# Home inspection on a condo unit



## CuriousReader (Apr 3, 2009)

When buying a condo unit (not a townhouse), do one even need to do a home inspection? If so, what kind of stuff would be looked at?

Thanks!


----------



## the-royal-mail (Dec 11, 2009)

If the condo is new (less than 5yrs old) I would probably not bother but anything older, I think you should invest the $500-1000 to have them check the usual suspects. They are the experts but make sure you get someone reputable and put this inspection pass in your offer to buy the home. Leave yourself an out in case the inspection fails.


----------



## houska (Feb 6, 2010)

the-royal-mail said:


> If the condo is new (less than 5yrs old) I would probably not bother but anything _older_, I think you should invest the $500-1000 to have them check the usual suspects. They are the experts but make sure you get someone reputable and put this inspection pass in your offer to buy the home. Leave yourself an out in case the inspection fails.


(changed anything newer to older)

That's what we thought when we bought our then 2 year old condo nearly 10 years ago.
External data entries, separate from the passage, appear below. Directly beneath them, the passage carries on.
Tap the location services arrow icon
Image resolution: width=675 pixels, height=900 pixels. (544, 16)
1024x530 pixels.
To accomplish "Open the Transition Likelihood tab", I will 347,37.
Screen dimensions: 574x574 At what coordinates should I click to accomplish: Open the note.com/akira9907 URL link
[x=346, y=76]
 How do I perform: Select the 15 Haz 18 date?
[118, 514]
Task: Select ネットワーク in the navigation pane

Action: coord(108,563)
However, if we had invested in an inspection, an inspector _might_ have found the following

- Nonfunctioning gas fireplace (yes, we should have tried it ourselves...)
- Balcony railings not up to code
- "Simplified" construction around the sills on balcony doors allowing water infiltration into the walls

The latter 2 are of course building envelope issues, which were found 3 years later during a reserve fund study. Ended up costing $15k+ in special assessments per unit to fix the damage. So - given shoddy construction techniques and corner cutting, I now advise everyone to spend the money for an inspection no matter what.
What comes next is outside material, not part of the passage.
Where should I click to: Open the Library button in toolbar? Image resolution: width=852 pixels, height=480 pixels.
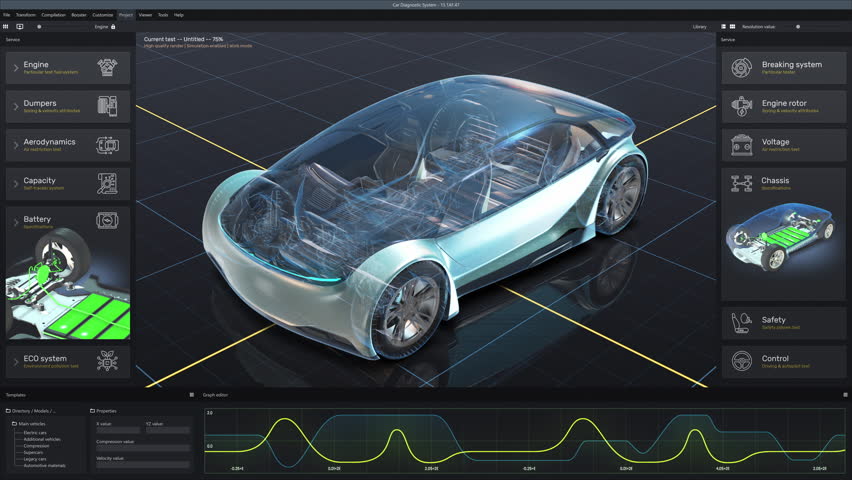point(699,27)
Edited to add: now noticed you say "not a townhouse" - perhaps less urgent in that case, and if a recent reserve fund study has been done for the whole condo building.


----------



## Addy (Mar 12, 2010)

The best inspector we had was a condo inspector in Vancouver. He actually physically went up on the roof and inspected it... and that wasn't the only impressive thing he did. I've had inspectors for detached homes that refused to get up on the roof (we told them to pack up and leave...)!


----------



## CuriousReader (Apr 3, 2009)

Thanks for the responses ... so what kind of things an inspector should be looking at when we are purchasing a condo unit?


----------



## Sampson (Apr 3, 2009)

Addy said:


> The best inspector we had was a condo inspector in Vancouver. He actually physically went up on the roof and inspected it... and that wasn't the only impressive thing he did. I've had inspectors for detached homes that refused to get up on the roof (we told them to pack up and leave...)!
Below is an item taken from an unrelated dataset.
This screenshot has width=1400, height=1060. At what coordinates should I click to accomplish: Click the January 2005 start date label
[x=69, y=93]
We had an excellent inspector for our condo in Calgary. He did look through a lot of the common areas, and had we a ladder on hand, he would have checked the roof also.

He also noticed several things, flashing exposed on the roof, evidence of water damage in certain areas, etc. that all panned out to be true. (some avoided by our condo board, some not).


----------



## Rob_23 (May 29, 2010)

CuriousReader said:


> Thanks for the responses ... so what kind of things an inspector should be looking at when we are purchasing a condo unit?


Here's a few things I would check myself and/or get the inspector to also:

- all the appliances work properly
- the windows don't leak
- gas lines and connections are proper
- drains/leaky plumbing
- electrical panel is set up properly (previous owners haven't played in there at all)
- balcony and railings are safe and meet code

Being a condo there probably won't be anything wrong as along as the previous owners haven't done any renos. But that being said even a new condo can have issues, in a building with 30/40/50+ stories the building/electrical inspector does not check everything.

Good luck.


----------